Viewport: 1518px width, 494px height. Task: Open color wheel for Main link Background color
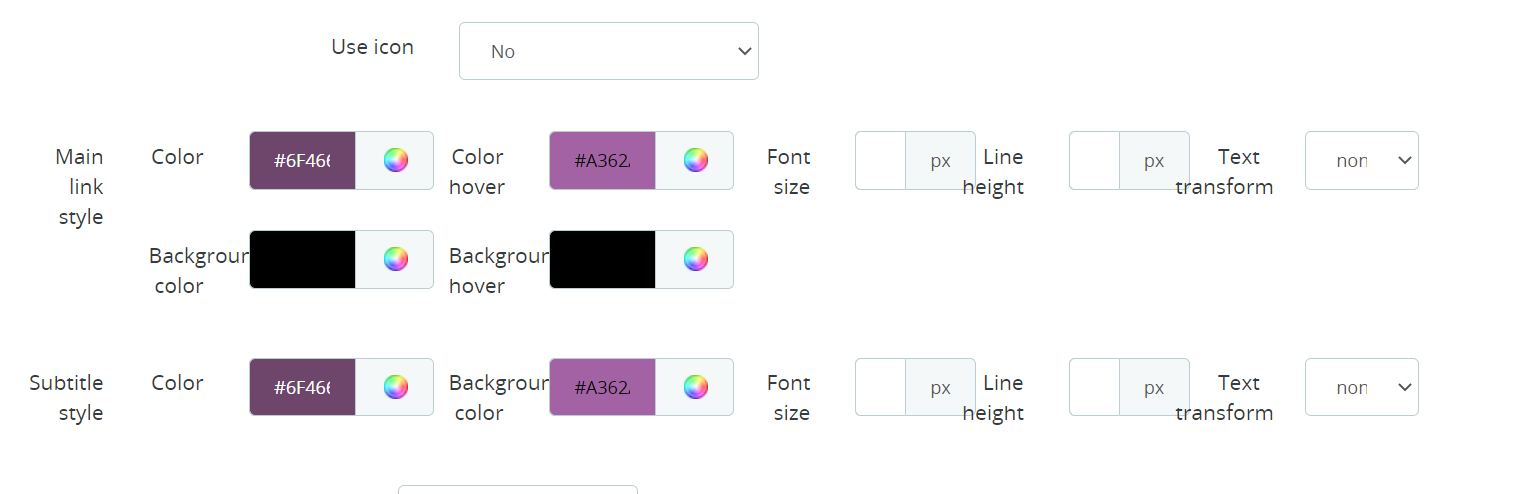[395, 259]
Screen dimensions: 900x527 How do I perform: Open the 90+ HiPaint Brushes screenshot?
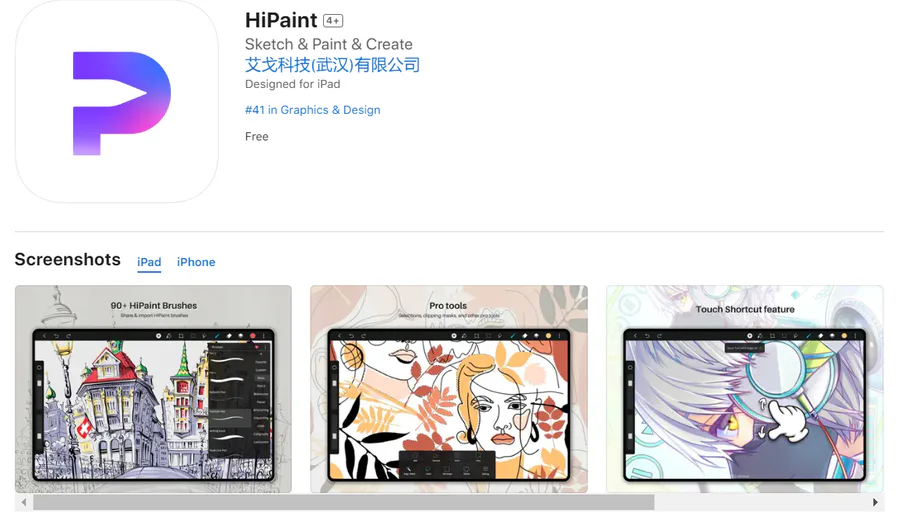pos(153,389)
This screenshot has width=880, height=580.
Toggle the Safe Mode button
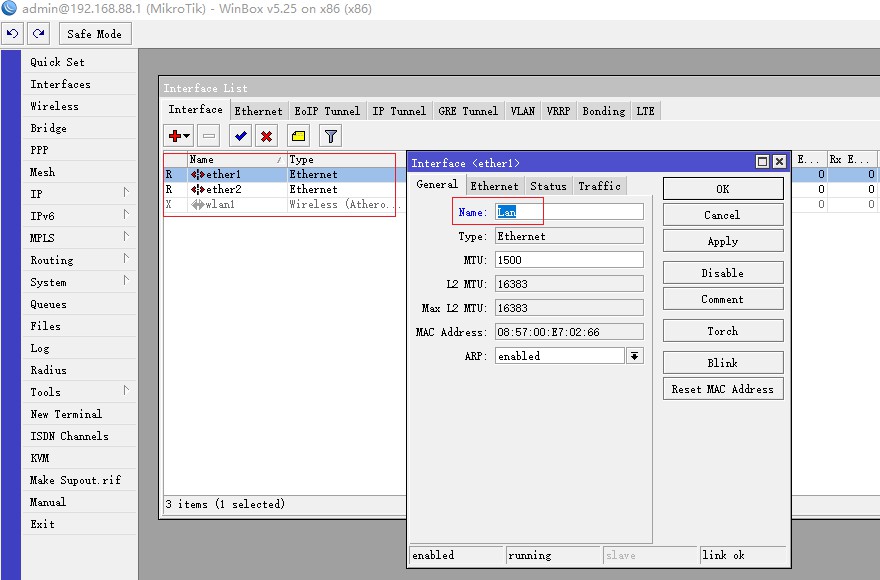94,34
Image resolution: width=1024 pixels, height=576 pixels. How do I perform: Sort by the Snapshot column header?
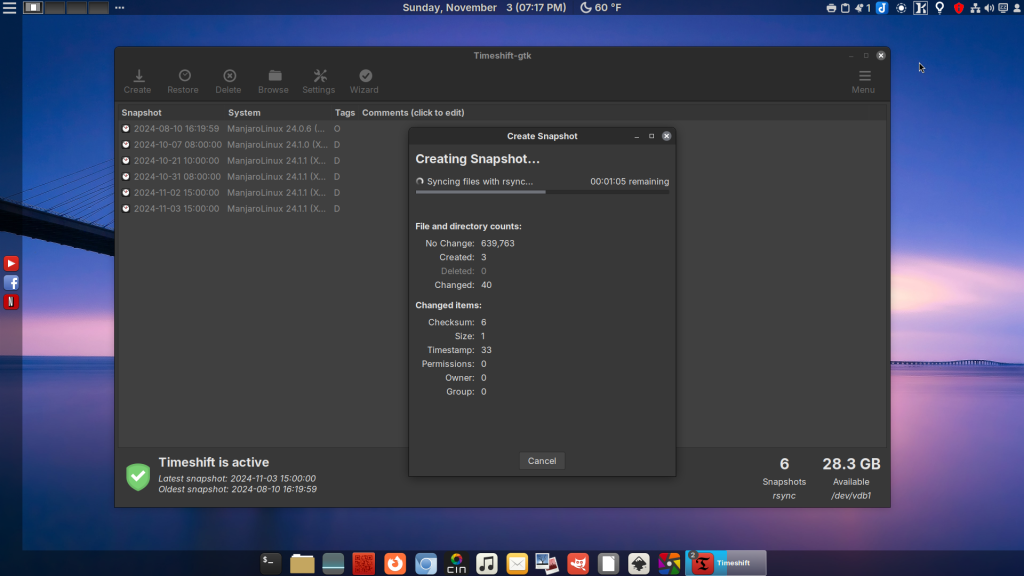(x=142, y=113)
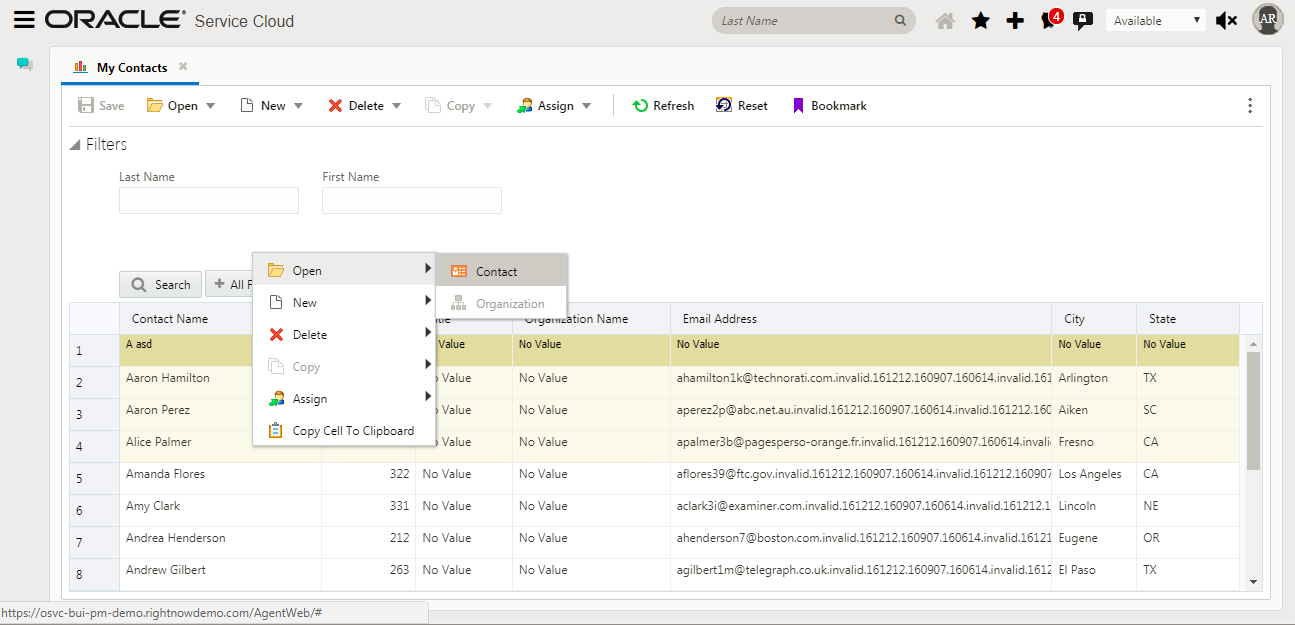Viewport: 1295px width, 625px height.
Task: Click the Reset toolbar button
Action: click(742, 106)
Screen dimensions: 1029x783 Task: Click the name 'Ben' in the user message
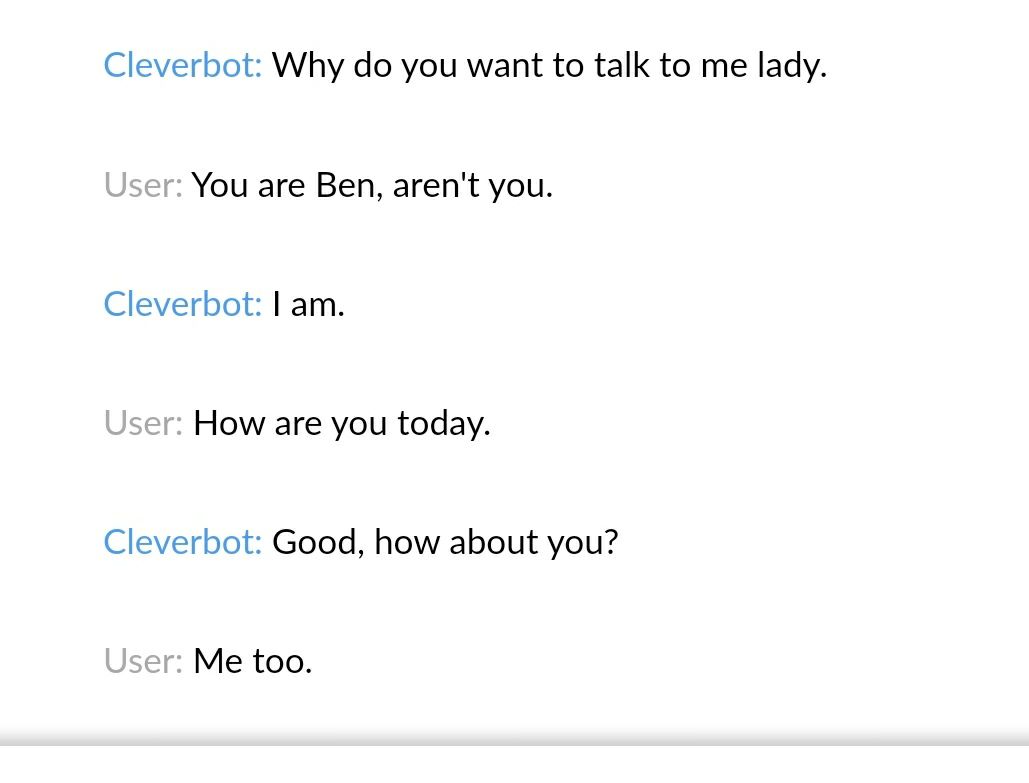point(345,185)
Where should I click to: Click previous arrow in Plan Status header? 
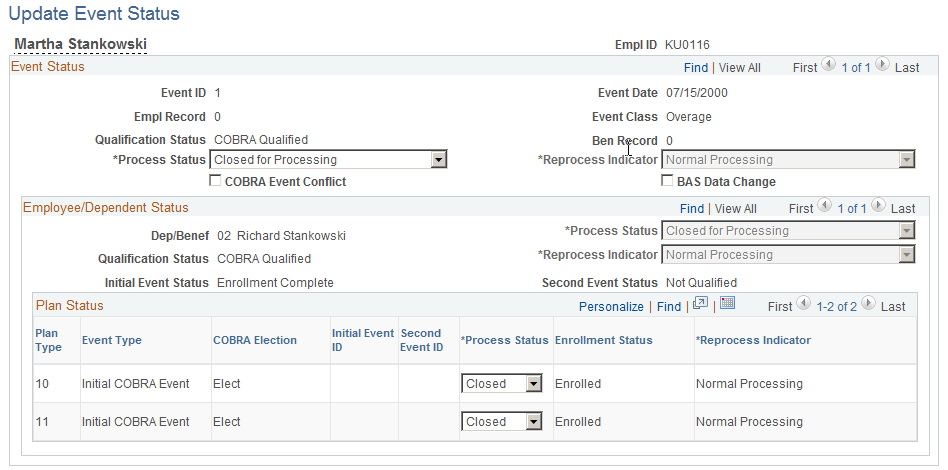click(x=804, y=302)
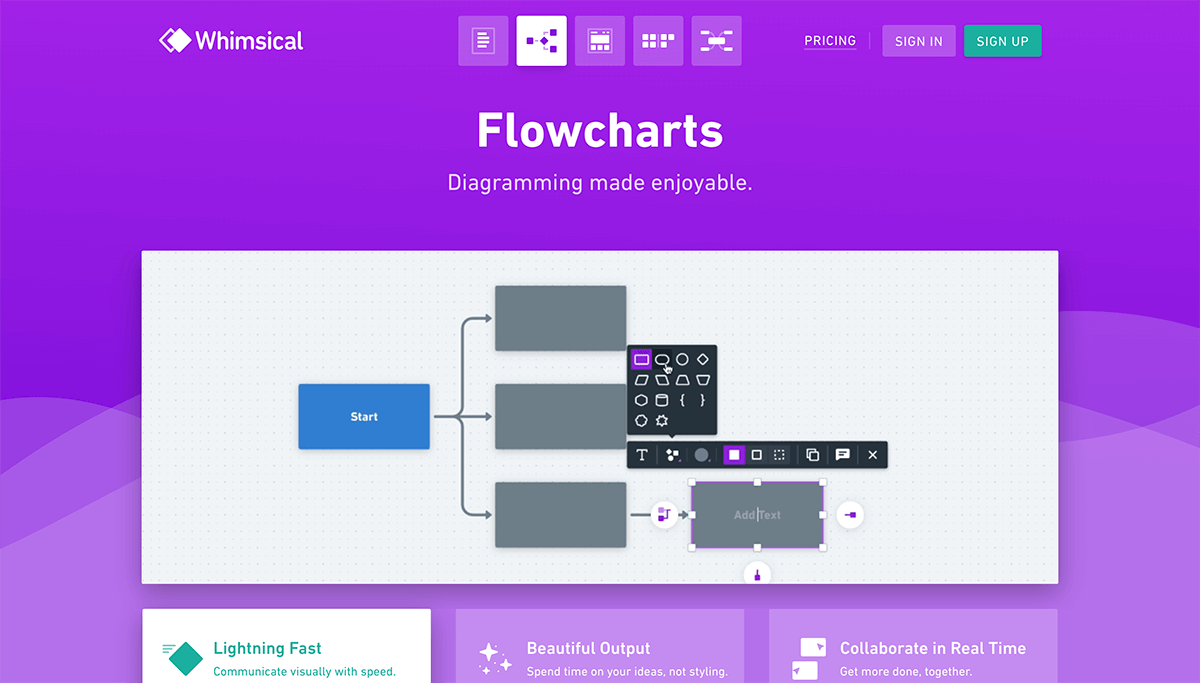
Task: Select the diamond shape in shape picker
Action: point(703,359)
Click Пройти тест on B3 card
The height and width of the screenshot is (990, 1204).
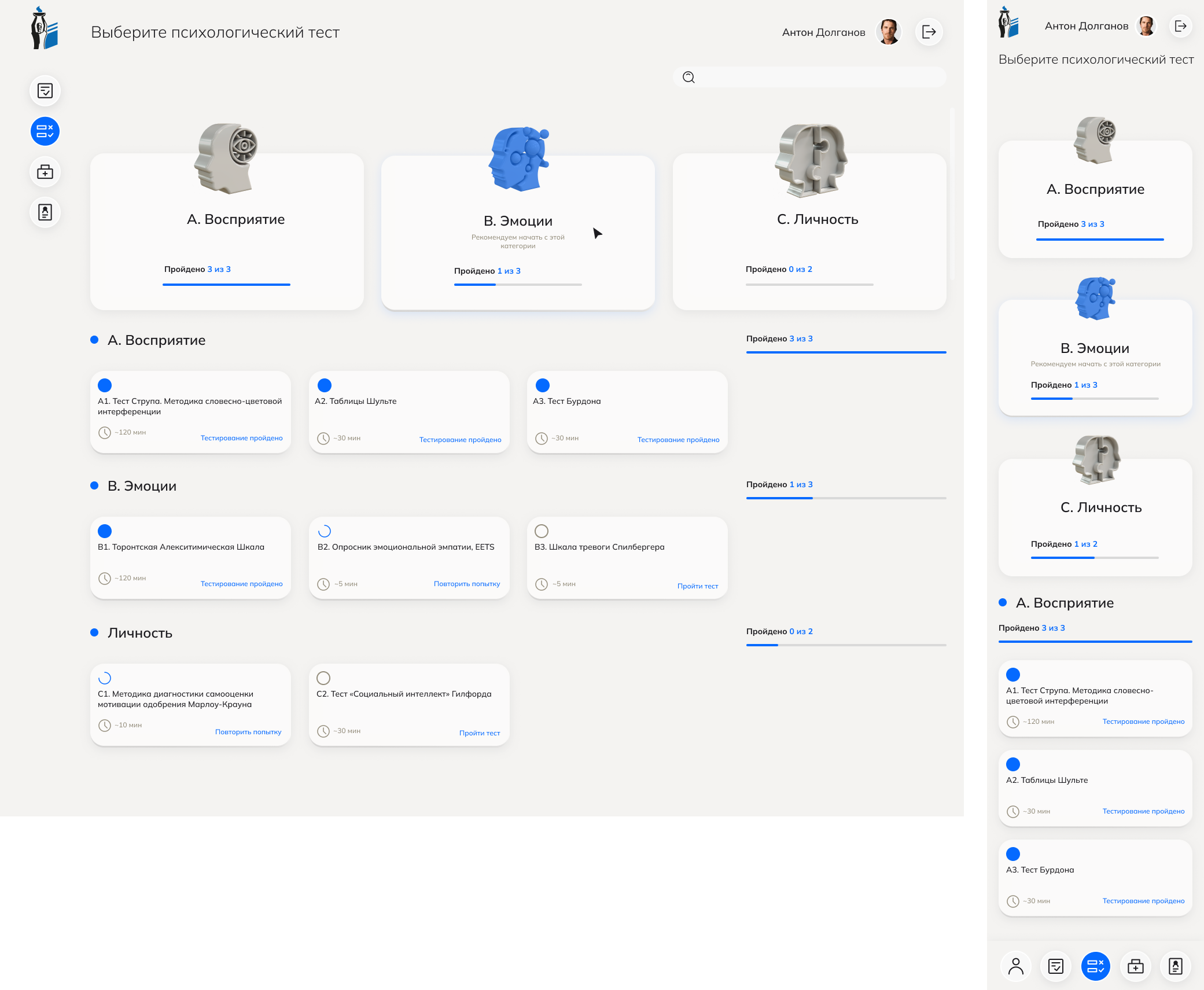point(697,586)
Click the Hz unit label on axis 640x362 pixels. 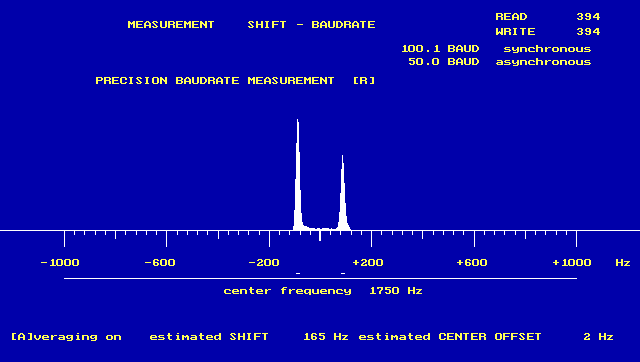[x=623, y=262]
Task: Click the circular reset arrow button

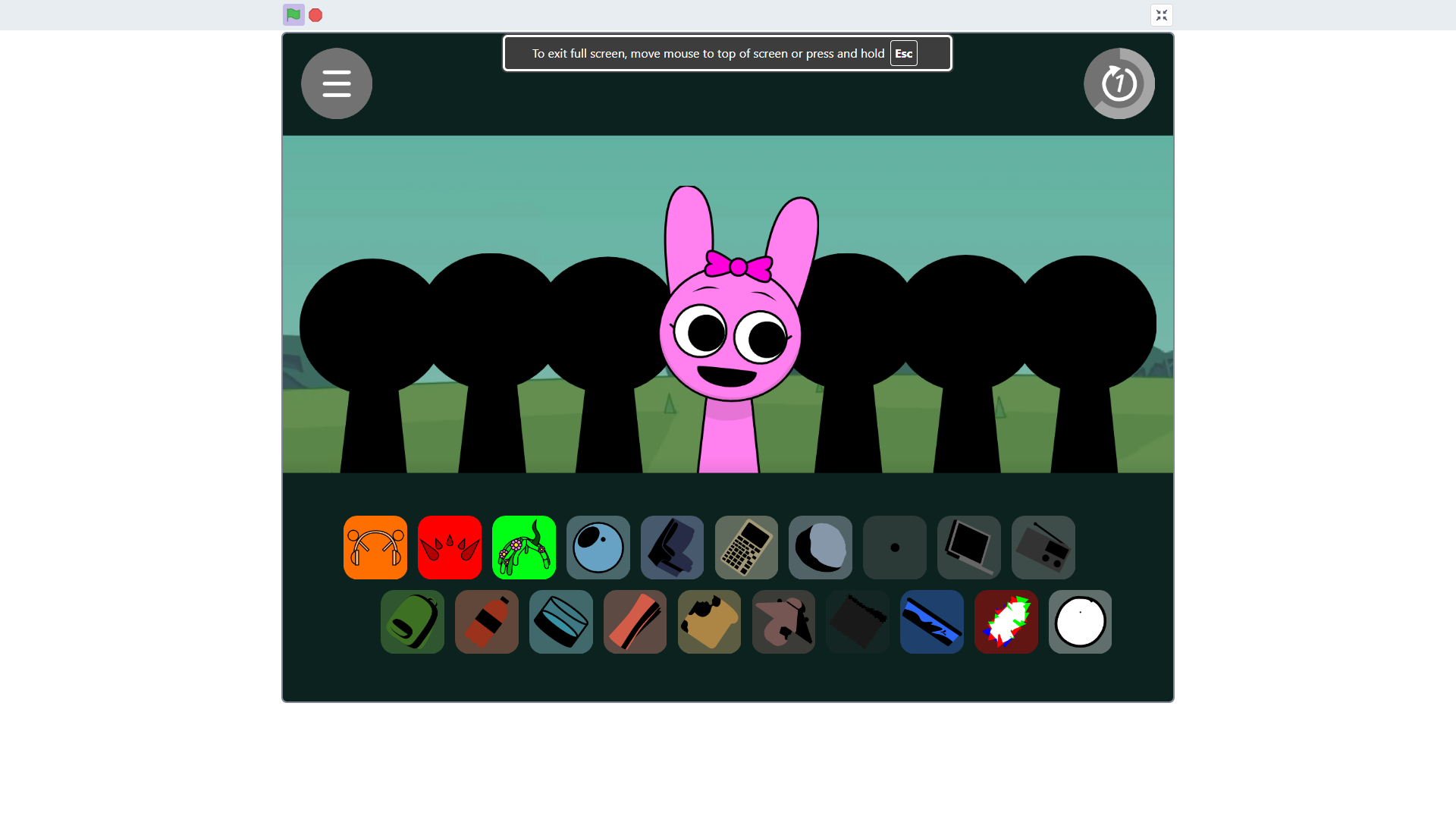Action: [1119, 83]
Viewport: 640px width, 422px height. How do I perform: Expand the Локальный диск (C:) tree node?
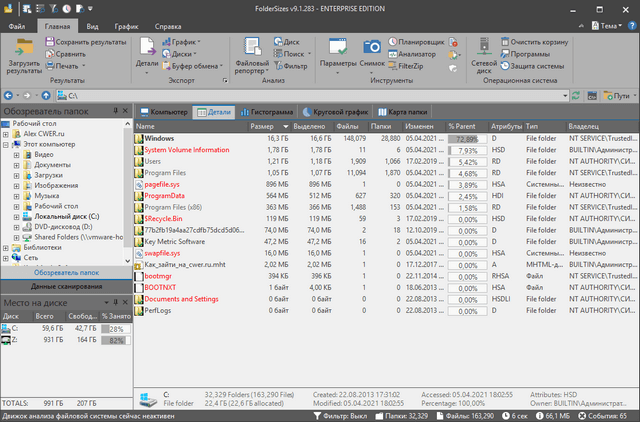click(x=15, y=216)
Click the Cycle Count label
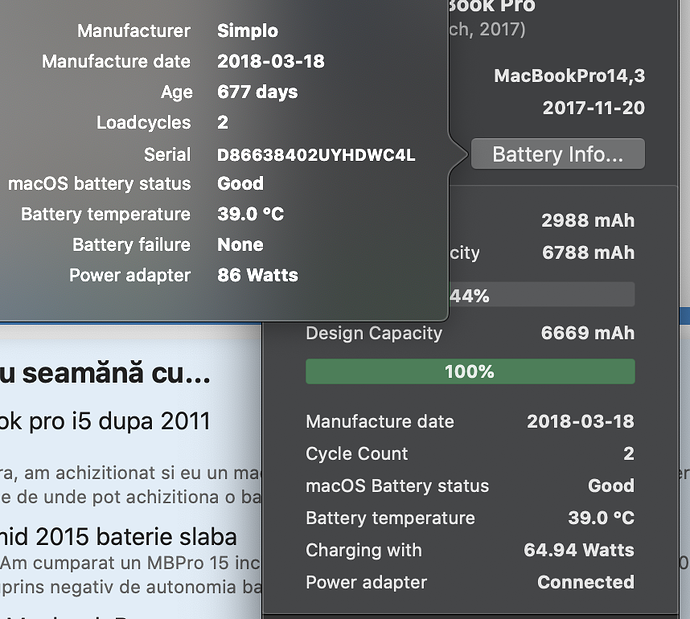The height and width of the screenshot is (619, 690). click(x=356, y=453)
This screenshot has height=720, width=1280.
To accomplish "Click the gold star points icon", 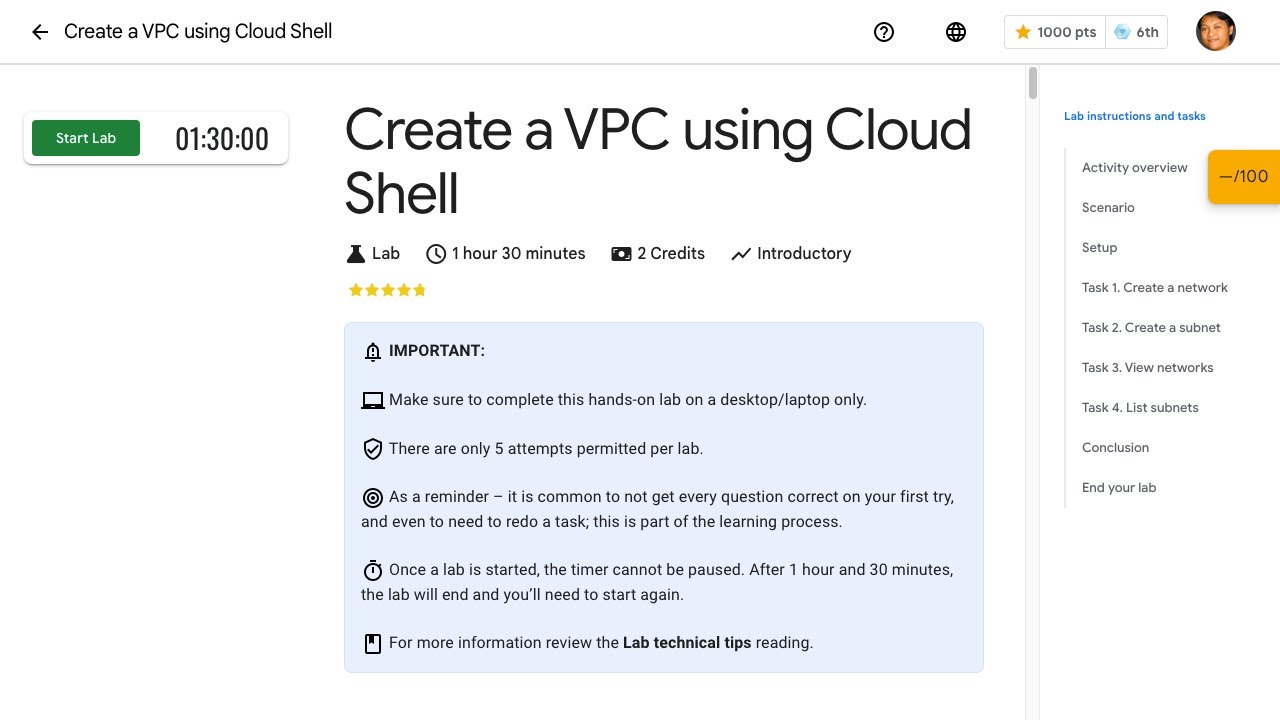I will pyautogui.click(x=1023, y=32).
◇ ◇ ◇ ◇ ◇ ◇ ◇
• Instructions to follow: Rewrite the rows from the start through the line containing "Action: click(742, 106)", replacing "Safe Mode" with "Dark Mode" and changing nothing else. Leave the pictures out of your answer.

• Correct response:
Viewport: 1518px width, 494px height. Task: Open color wheel for Main link Background color
[395, 259]
Screen dimensions: 900x527 How do I perform: Open the 90+ HiPaint Brushes screenshot?
pos(153,389)
This screenshot has width=880, height=580.
Toggle the Dark Mode button
94,34
Image resolution: width=1024 pixels, height=576 pixels. How do I perform: Sort by the Snapshot column header?
(x=142, y=113)
Viewport: 1295px width, 625px height.
Task: Click the Reset toolbar button
Action: click(742, 106)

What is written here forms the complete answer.